HALIFAX TOWNSHIP.No. 1912 C.D. 2010. Commonwealth Court of Pennsylvania.
Argued June 6, 2011. Decided August 26, 2011. *224 John J. Krafsig, Jr., Harrisburg, for appellants.
Anthony R. Sherr, Blue Bell, for appellee.
BEFORE: LEADBETTER, President Judge, and LEAVITT, Judge, and BROBSON, Judge (P).
OPINION BY Judge LEAVITT.
Darwin and Shirley Tobias appeal an order of the Dauphin County Court of Common Pleas granting Halifax Township's motion for judgment on the pleadings in a civil action arising out of a long-standing dispute between the Tobiases and the Township over the realignment and reconstruction of Keefer Road, which abuts and bisects the Tobiases' property. The trial court held that the Tobiases' claim for "reversion costs"[1] to restore their property to its condition prior to construction was barred by the doctrine of res judicata. We affirm.
In 1997, the Township decided to realign the course of Keefer Road to remove a dangerous curve in the road. Because the Township proposed to have the reconfigured roadway cross the Tobiases' property, the parties entered into a contract. The Township agreed, inter alia, to construct the road in accordance with specifications in the contract, and the Tobiases agreed to execute a deed of dedication to the Township upon completion of the project.

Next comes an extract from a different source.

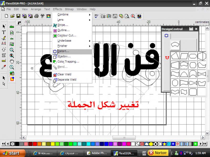Open the Arrange menu
The width and height of the screenshot is (210, 157).
[x=36, y=9]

The Township completed the reconstruction of Keefer Road in 1999, at which point the Tobiases instituted a breach of contract *225 action against the Township, alleging that the road did not conform to the contractual specifications. Their complaint alleged that at certain points the road was two and one-half feet higher than the plan called for; at other points the center line of the road was off by seven or eight feet. In addition, the Township failed to configure the road in such a way that the Tobiases would be left with a one-acre lot, on which a home could be built under applicable zoning regulations. Finally, the Township failed to leave behind excess top soil, as it agreed to do in the contract. The Tobiases sought damages for breach of contract in the amount of $313,486.42. The case proceeded to a jury trial. The jury found that the Township had breached the contract and awarded the Tobiases $16,000 in damages.[2]

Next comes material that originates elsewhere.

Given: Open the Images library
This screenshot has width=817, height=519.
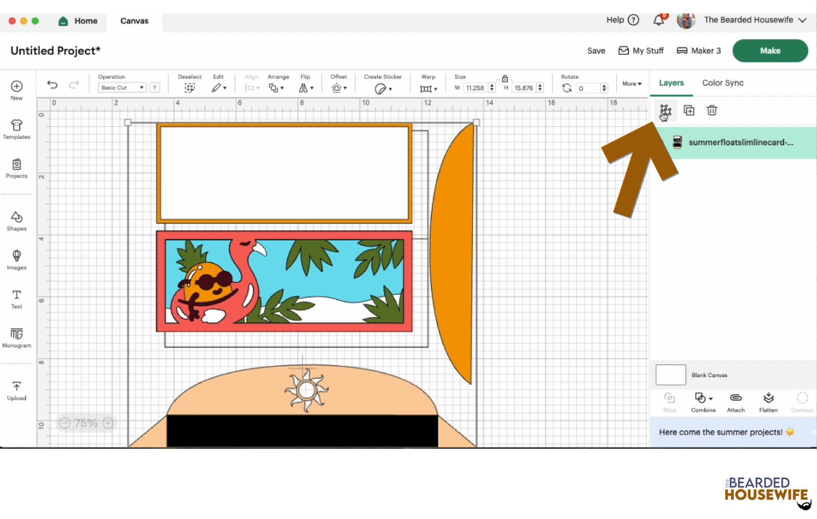Looking at the screenshot, I should [16, 260].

Thereafter, on November 20, 2007, the Tobiases instituted a second action against the Township, again challenging the construction of Keefer Road. This time the Tobiases wanted the portion of the realigned road that crossed over their land removed. Their basis for seeking this relief was the fact that the Township did not construct the Road in conformance with the contract, and as such, a deed of dedication was never given. The complaint sought the Township's removal of 36,910 square feet of roadway, which is illustrated in "Plaintiffs' Exhibit B." Reproduced Record at 14a. This area represents the entire portion of Keefer Road which was realigned to remove the dangerous curve. Thus, the Tobiases seek to have the Township realign Keefer Road, this time to its pre-1999 configuration, and to return their land to its pre-1999 condition. Count I of the complaint seeks damages in the amount of $211,849.05, which represents the cost of removing the trespassing portions of the road; installing storm sewers; reconstructing the roadway; and restoring the land to its 1999 condition. Count II seeks the abatement of storm water runoff occurring at a different portion of the Road.
The Township filed a motion for judgment on the pleadings, asserting, inter alia, that Count I was barred by res judicata. The trial court granted the Township's motion, holding that the Tobiases could have raised their so-called "reversion" claim in the 1999 action.[3] The present appeal followed.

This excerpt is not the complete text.